<<<<
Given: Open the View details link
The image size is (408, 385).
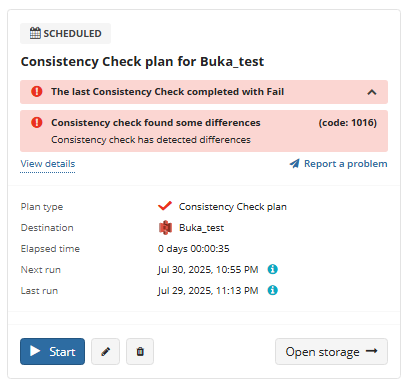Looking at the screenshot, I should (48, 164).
>>>>
<<<<
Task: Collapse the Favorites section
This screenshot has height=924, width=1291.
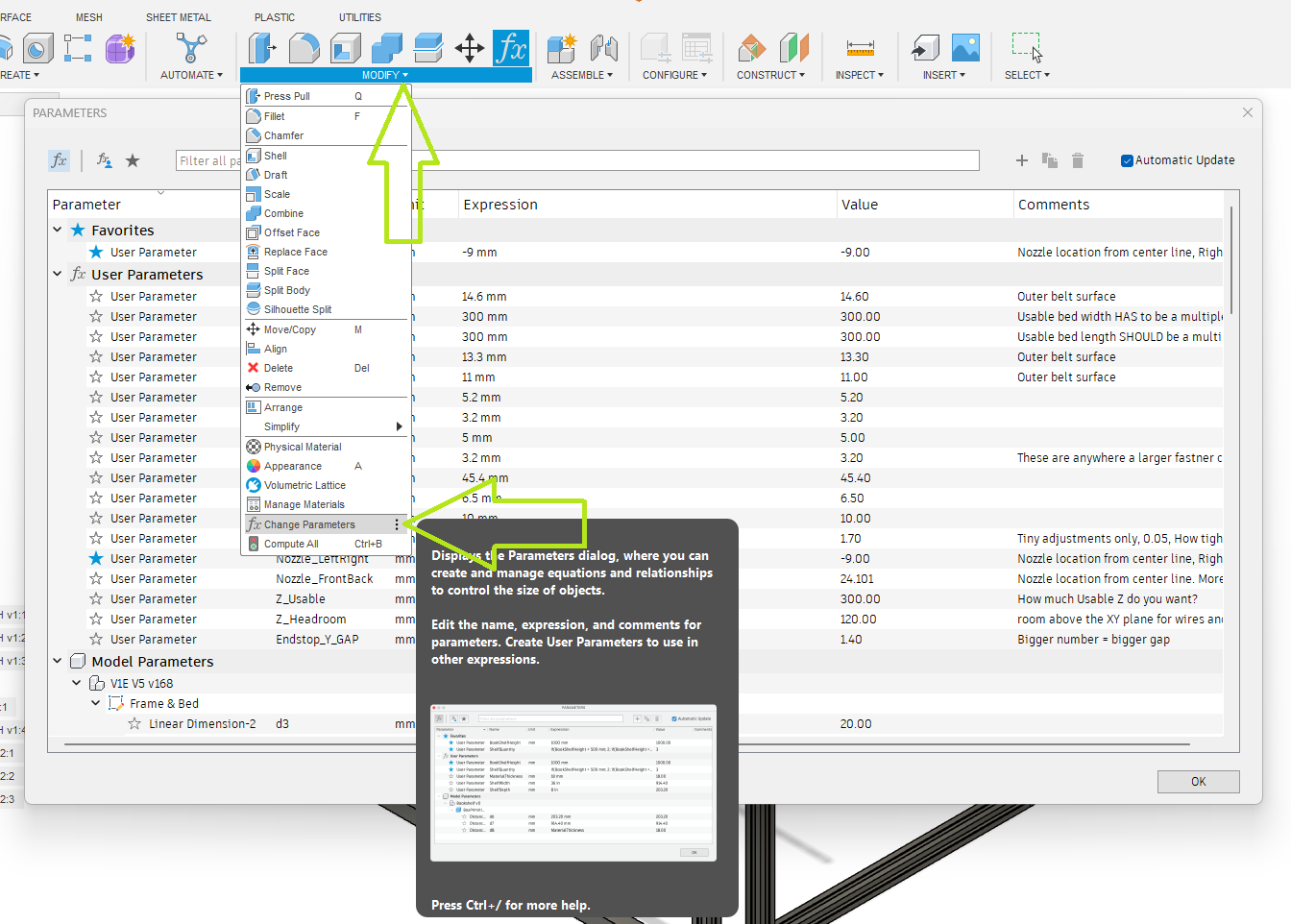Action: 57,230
>>>>
- [ЦЕЛЬ ЗАДАНИЯ]: Извлеките без изменений строки, начиная со строки с «Given: Open the View details link» и до строки с «Looking at the» включительно. Картинки в ответ не включайте.

- [РЕШЕНИЕ]:
Given: Open the View details link
The image size is (408, 385).
Looking at the screenshot, I should (48, 164).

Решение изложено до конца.